● **Problem to solve**:
Update everything from the start of the lines down to the line with "[x=97, y=64]", replacing "Open" with "Expand" and changing nothing else. Leave the pictures out of your answer.

● **Exercise material**:
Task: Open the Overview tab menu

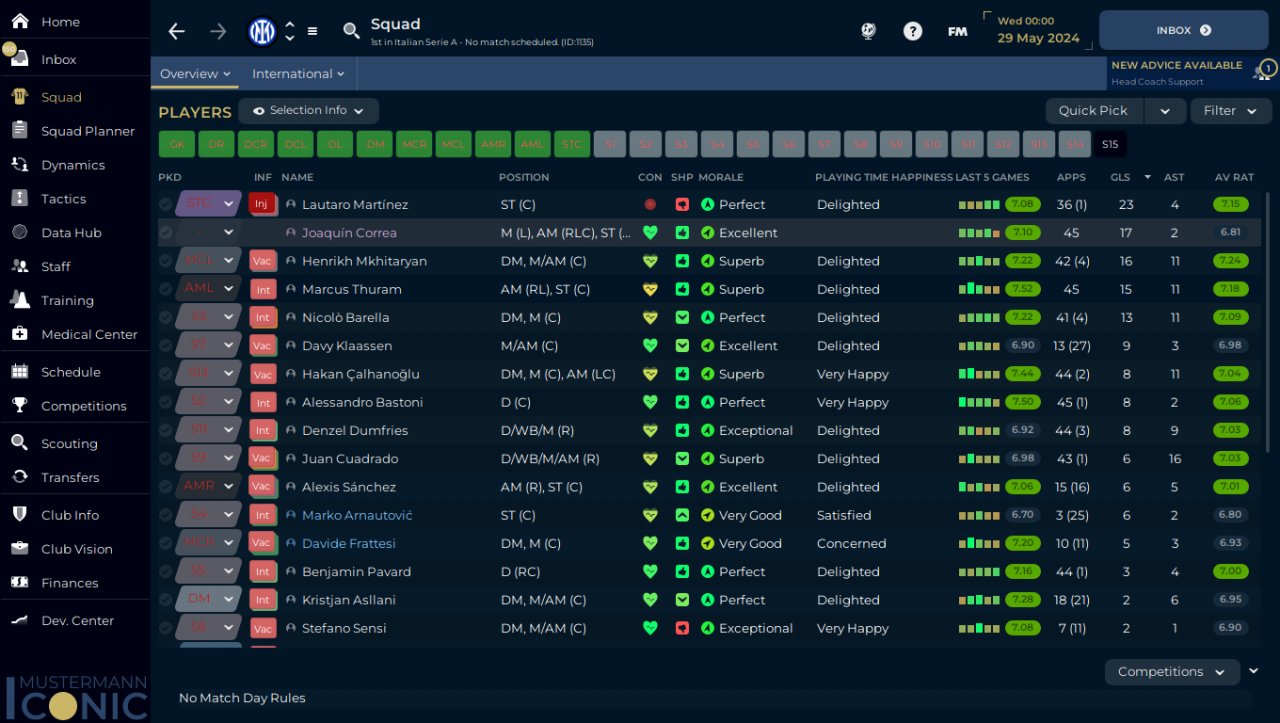Action: [x=195, y=74]
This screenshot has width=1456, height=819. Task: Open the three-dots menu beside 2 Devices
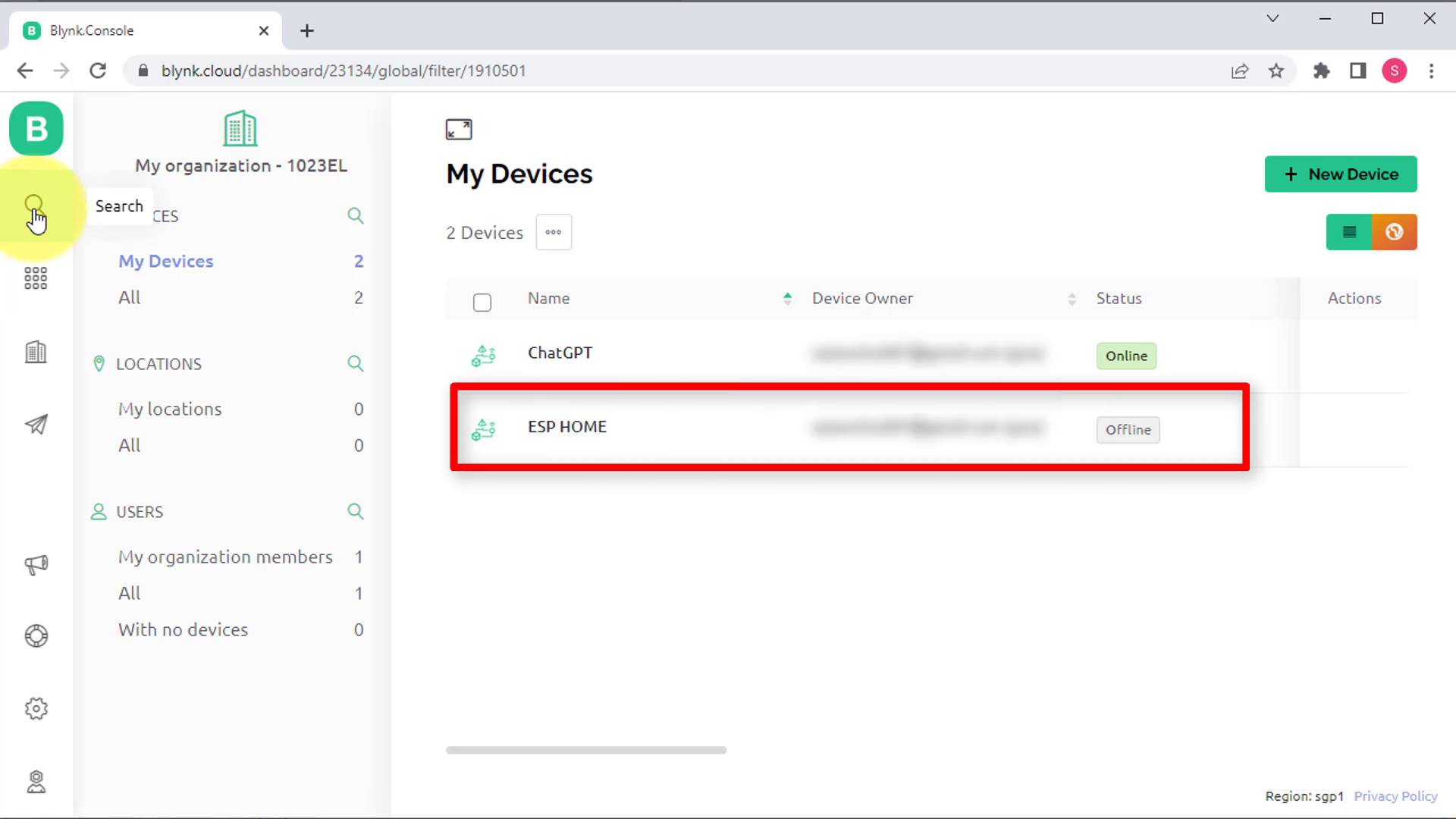553,232
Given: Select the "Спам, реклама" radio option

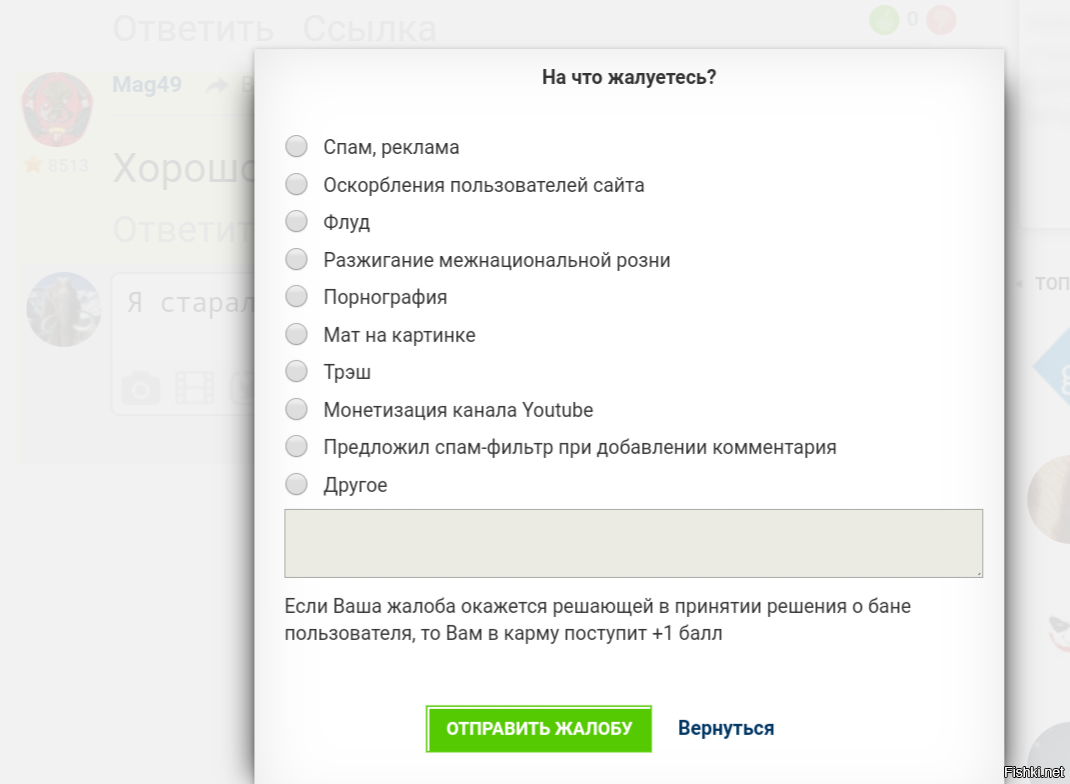Looking at the screenshot, I should click(296, 146).
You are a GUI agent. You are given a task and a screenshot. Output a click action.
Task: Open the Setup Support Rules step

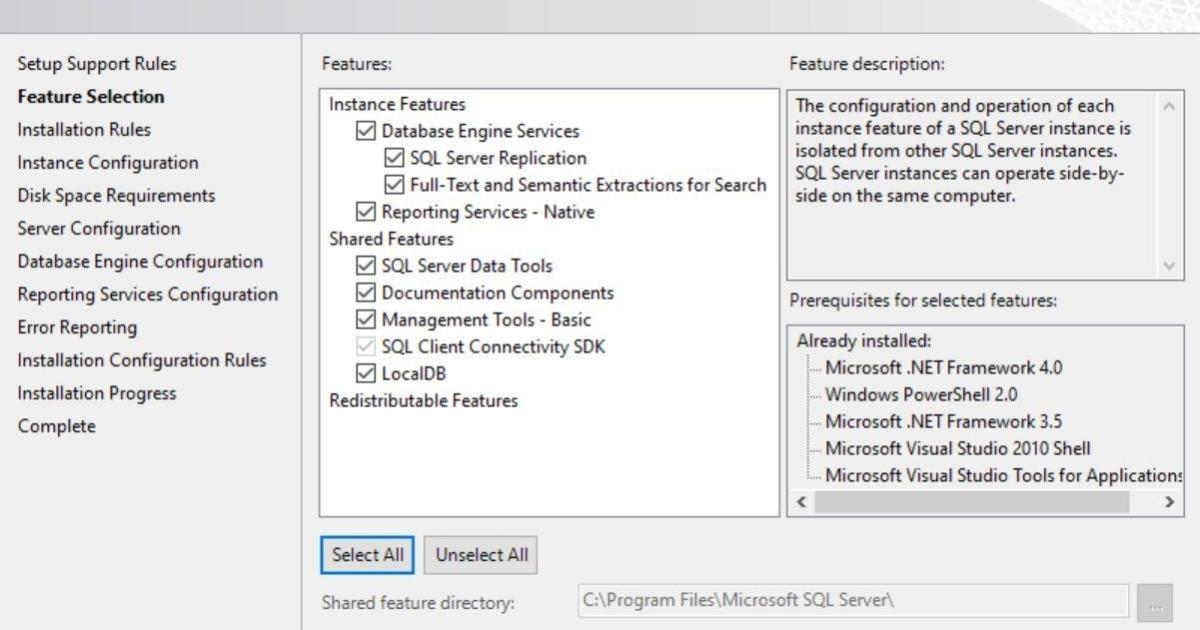[x=97, y=64]
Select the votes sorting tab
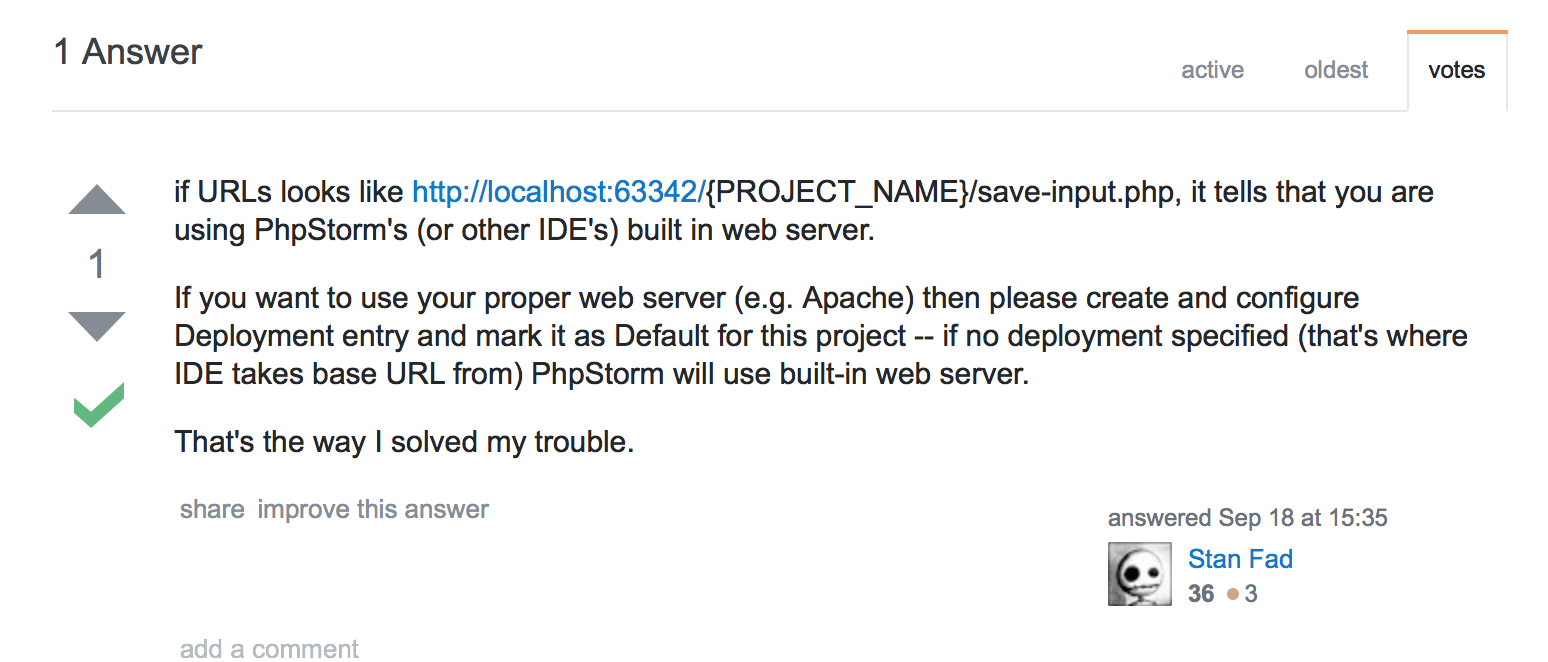The image size is (1548, 662). [1457, 71]
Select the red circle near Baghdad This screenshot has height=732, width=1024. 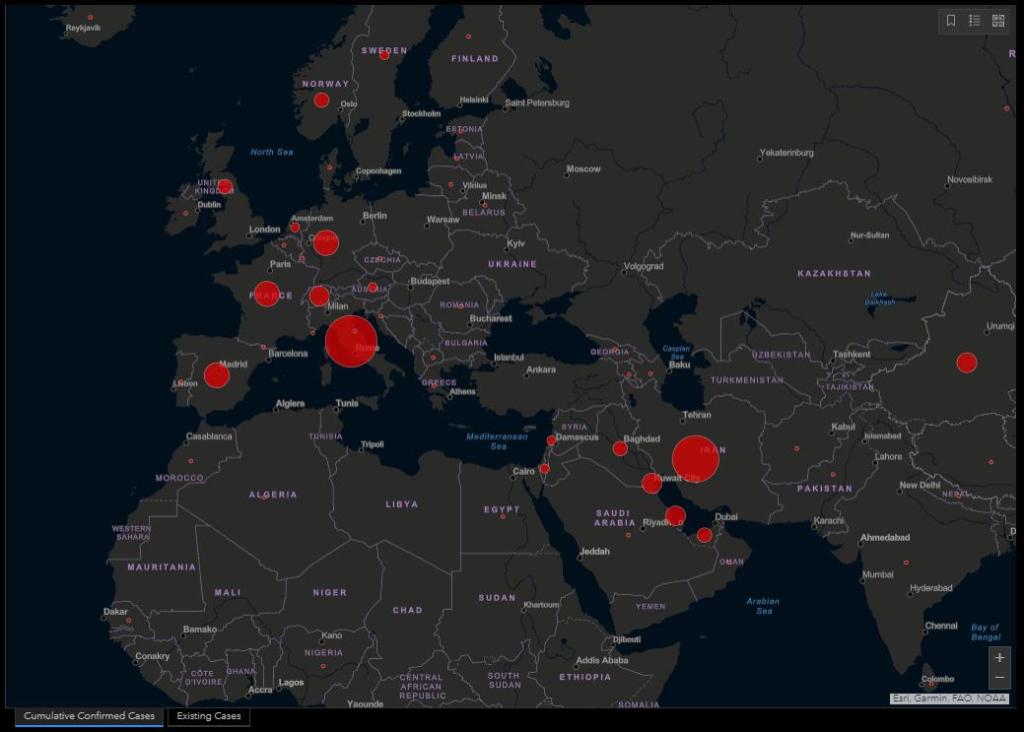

● **Answer for this exercise**:
Task: Expand the Overview tab menu

Action: [x=195, y=74]
This screenshot has width=1456, height=819. Task: Expand the three-dots menu beside 2 Devices
553,232
Given: Select the "Спам, реклама" radio option

Looking at the screenshot, I should click(296, 146).
You are a GUI agent. You are given a task and a screenshot. Output a click action.
Task: Expand the Setup Support Rules step

[x=97, y=64]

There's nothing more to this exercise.